In 1945, Royals president Hector Racine (seated) invites Jackie Robinson to sign a Royals contract. Also in the photograph are Branch Rickey, Jr., (standing) and Royals vice president Romeo Gauvreau. (far left) Photo: Daniel Papillon
 

By: Bill Young

Canadian Baseball Network

Saturday, April 15, is Jackie Robinson Day.  All across major league baseball teams will take a moment to commemorate that opening day in 1947 when Jackie Robinson first stepped onto the diamond as a member of the Brooklyn Dodgers and shattered baseball’s hateful colour barrier forever.

To honour the occasion, every player, coach, manager, and umpire on every team will be wearing Robinson’s number 42 on their uniforms – their tribute to the man whose courage, obstinacy and skill opened doors to talented ball players the world over, regardless of colour, race, or creed.

Few remember that Robinson’s odyssey toward the major leagues was ant thing but easy, fraught with Jim Crow segregation and displays of open hostility, including threats of violence.

Except in Montreal - where Robinson’s journey was formally launched. Here the city welcomed him, initially with wonderment, then with pride.

It all began on October 23, 1945, when a somewhat nervous Robinson, fresh off an all-star season with the Negro American League’s Kansas City Monarchs, walked cautiously into the Delormier Stadium offices of the Montreal Royals. There, in the presence of team president, Hector Racine and other team officials, Robinson signed a contract to play for Montreal’s International League club in 1946.

Up until that moment, all of Organized Baseball had unflinchingly adhered to a strict, albeit unofficial, colour barrier, what author Art Rust, Jr., described as a series of “private agreements [intended] to maintain the game’s ‘white purity.’”

Its roots reached back into the 1880s when certain of baseball’s opinion–setters began taking brutally vocal exception to the small numbers of blacks then entering the game. Perhaps the most notorious bigot was the legendary Cap Anson who one time in Toledo, when confronted by Moses Fleetwood Walker, one of two blacks on the home team, is famously reputed to have yelled, “Get that N...... off the field.”  

By the turn of the century, at all levels of professional baseball, from the major leagues to their affiliated minor leagues, segregation ruled.

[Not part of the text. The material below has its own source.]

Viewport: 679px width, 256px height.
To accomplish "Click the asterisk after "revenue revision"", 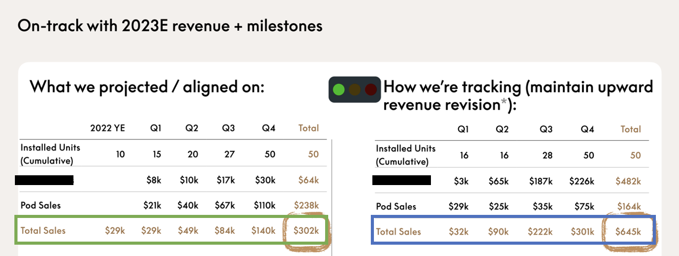I will (504, 104).
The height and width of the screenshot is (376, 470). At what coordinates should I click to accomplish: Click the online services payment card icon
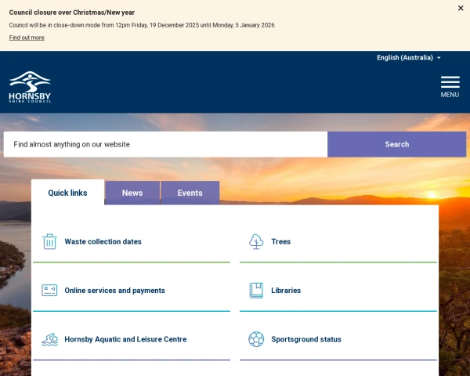pos(49,291)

The last of this small cohort to be banished was the Canadian William “Hippo” Galloway who in 1899 played in five games with the Class-D Canadian League Woodstock Bains, until, as was written, “leaving Woodstock under difficult circumstances.”

Even though attitudes began shifting during World War II as large numbers of African Americans enlisted in the United States military to fight – and die – for their country, they were still not free to play baseball in a white milieu. Not, that is, until Branch Rickey, G.M. and president of the Brooklyn Dodgers, decided to take matters into his own hands.

A devout man, Rickey considered that segregation in all its forms was abhorrent, especially in baseball, and by 1945 he was ready to challenge it head on.

The Dodgers’ president fully understood that breaking through baseball’s colour barrier would be a delicate operation – one wrong step and the damage would be incalculable. The player selected to lead the way would have to be capable enough to leave no doubts as to his playing ability and strong enough to withstand the bitter vituperation that would come his way from all sides. It took some time - but when Rickey met Jackie Robinson he knew he had found his man.

However, before Robinson could even consider joining the Dodgers, he would first have to prove his mettle in the minor leagues. To make this transition painless as possible, Rickey selected the relative obscurity of the International League, and what he considered to be the most accepting of all cities on the Dodgers’ map, Montreal.

It was the right decision. As sports writer Tom Meany, noted, "Rickey felt that he had the ideal spot in which to break in a Negro ballplayer, the Triple-A farm in Montreal where there was no racial discrimination." In the same vein, Dink Carroll of the Montreal Gazette added, “The absence here of an anti-Negro sentiment among sports fans . . . was what Mr. Rickey doubtless had in mind when he chose Montreal as the locale of his history-making experiment.”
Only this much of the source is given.